### What the exercise asks
Return every line below that contains the string "button", matching case exactly.
• • •
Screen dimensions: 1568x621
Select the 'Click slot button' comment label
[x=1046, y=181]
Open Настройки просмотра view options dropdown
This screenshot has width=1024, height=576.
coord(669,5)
• • •
### Final result
Select the 'Click slot button' comment label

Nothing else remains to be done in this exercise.